--- TEXTO PROPORCIONADO ---
════════════════
Esta historia comienza hace tres años cuando llegaron a su casa un grupo de personas diciéndole que querían censarla porque le iban a regalar una casa. ¡¿Una casa?! Sí, una casa, leíste bien. Norma con gusto y soñando a que quizás le estaban diciendo la verdad acepto la propuesta. Su marido, en cambio, no tuvo la misma confianza que ella, al igual que muchos vecinos que aseguraban eran propuestas políticas de campaña que nunca se concretarían.
Sandra, la trabajadora social que ayudo a afirmar en Norma la esperanza de una casa, visitaba el barrio muy seguido brindando soluciones a algunos de los problemas que se encontraban allí. Norma la acompañaba en sus recorridas, conociendo las diferentes situaciones en las que vivían sus vecinos de siempre. “Aprendí a ser solidaria” afirmó, al mismo tiempo que mencionaba con un tono de cierta sorpresa “¡comió en mi casa!”, haciendo referencia a la humildad de esta trabajadora que al igual que otras pocas personas que tienen a su alcance la posibilidad de ayudar a los que necesitan sí se percatan de su existencia y están ahí para socorrerlos en sus carencias.
Un día, Sandra la invito a ir hasta el que sería su nuevo hogar con la condición de que luego volverían. Norma acepto hasta que entro en aquella vivienda diciendo “ay Sandra, no quiero volver, me quiero quedar”. Fue entonces cuando la trabajadora social le prometió que sería una de las primeras en mudarse a su nuevo barrio. Ese lunes, Norma estaba lista con sus cuatro hijos esperando que el camión de la municipalidad los vinieran a buscarlos a ellos y a sus otros vecinos. Su marido, en ese momento no pudo colaborar porque estaba trabajando.
════════════════
--- CONJUNTO DE ENTRADAS ---
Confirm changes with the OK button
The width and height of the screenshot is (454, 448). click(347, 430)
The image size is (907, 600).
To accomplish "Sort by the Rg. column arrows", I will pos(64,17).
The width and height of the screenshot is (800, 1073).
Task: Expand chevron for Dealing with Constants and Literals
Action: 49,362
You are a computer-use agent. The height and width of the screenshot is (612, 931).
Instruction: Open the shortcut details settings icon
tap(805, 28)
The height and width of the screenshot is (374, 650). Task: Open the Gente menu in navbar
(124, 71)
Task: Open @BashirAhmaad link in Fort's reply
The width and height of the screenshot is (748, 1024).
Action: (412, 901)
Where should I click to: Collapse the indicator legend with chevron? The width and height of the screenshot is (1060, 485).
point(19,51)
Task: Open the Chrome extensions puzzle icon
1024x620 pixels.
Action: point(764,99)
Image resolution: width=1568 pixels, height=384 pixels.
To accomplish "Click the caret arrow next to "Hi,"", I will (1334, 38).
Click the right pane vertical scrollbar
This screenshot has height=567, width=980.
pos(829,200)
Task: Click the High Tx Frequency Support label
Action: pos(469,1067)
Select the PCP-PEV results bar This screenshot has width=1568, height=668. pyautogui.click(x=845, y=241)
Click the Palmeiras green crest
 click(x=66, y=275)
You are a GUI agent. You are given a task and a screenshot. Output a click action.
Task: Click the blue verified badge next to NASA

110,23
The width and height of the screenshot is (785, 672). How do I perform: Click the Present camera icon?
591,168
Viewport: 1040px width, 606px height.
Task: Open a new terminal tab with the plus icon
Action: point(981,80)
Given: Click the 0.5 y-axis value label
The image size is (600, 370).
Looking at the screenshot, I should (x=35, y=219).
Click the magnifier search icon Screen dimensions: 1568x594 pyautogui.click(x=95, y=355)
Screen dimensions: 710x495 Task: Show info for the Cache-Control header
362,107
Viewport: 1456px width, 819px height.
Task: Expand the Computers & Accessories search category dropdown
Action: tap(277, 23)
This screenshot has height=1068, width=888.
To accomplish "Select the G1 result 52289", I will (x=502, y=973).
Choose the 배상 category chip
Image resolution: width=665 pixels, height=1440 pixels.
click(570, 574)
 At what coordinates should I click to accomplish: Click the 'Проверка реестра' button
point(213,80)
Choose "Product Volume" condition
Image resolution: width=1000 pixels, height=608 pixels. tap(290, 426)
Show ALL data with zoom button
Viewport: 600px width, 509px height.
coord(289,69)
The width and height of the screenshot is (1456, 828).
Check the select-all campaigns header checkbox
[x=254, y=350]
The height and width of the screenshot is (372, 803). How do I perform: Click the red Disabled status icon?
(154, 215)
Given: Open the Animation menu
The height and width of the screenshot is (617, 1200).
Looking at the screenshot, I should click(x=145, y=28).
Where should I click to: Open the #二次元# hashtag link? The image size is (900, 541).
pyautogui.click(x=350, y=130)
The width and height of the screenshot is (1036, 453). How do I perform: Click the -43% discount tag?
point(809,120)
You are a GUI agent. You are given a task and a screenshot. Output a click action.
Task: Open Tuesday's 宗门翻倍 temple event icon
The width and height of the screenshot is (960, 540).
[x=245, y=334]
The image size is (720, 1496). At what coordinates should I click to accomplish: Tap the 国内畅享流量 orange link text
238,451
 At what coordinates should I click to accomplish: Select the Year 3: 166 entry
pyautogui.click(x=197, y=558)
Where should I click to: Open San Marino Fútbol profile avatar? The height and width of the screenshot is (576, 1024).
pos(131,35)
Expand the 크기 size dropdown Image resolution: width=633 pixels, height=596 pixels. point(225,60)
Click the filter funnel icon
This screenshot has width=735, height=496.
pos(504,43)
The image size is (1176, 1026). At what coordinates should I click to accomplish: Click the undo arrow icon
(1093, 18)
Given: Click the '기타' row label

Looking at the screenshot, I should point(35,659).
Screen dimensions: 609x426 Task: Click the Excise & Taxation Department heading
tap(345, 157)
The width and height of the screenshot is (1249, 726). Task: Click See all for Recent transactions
════════════════
--- ACTIVIDAD A ---
Copia palabra por palabra el fragmento del texto sobre Norma que empieza en "Sandra, la trabajadora" y termina en "en sus carencias.".
--- ACTIVIDAD B ---
Según el texto sobre Norma, ¿con cuántos hijos esperaba ella el camión de la municipalidad aquel lunes?
--- ACTIVIDAD C ---
¿Puedes resumir en dos oraciones el texto sobre Norma?

--- RESPUESTA A ---
Sandra, la trabajadora social que ayudo a afirmar en Norma la esperanza de una casa, visitaba el barrio muy seguido brindando soluciones a algunos de los problemas que se encontraban allí. Norma la acompañaba en sus recorridas, conociendo las diferentes situaciones en las que vivían sus vecinos de siempre. “Aprendí a ser solidaria” afirmó, al mismo tiempo que mencionaba con un tono de cierta sorpresa “¡comió en mi casa!”, haciendo referencia a la humildad de esta trabajadora que al igual que otras pocas personas que tienen a su alcance la posibilidad de ayudar a los que necesitan sí se percatan de su existencia y están ahí para socorrerlos en sus carencias.

--- RESPUESTA B ---
Con sus cuatro hijos.

--- RESPUESTA C ---
Hace tres años, unas personas llegaron a casa de Norma para censarla diciéndole que le regalarían una casa, y ella aceptó con esperanza aunque su marido y muchos vecinos desconfiaban. Sandra, la trabajadora social a quien Norma acompañaba en sus recorridas por el barrio, la llevó a ver su nuevo hogar y le prometió que sería de las primeras en mudarse, y un lunes Norma esperó con sus cuatro hijos el camión de la municipalidad.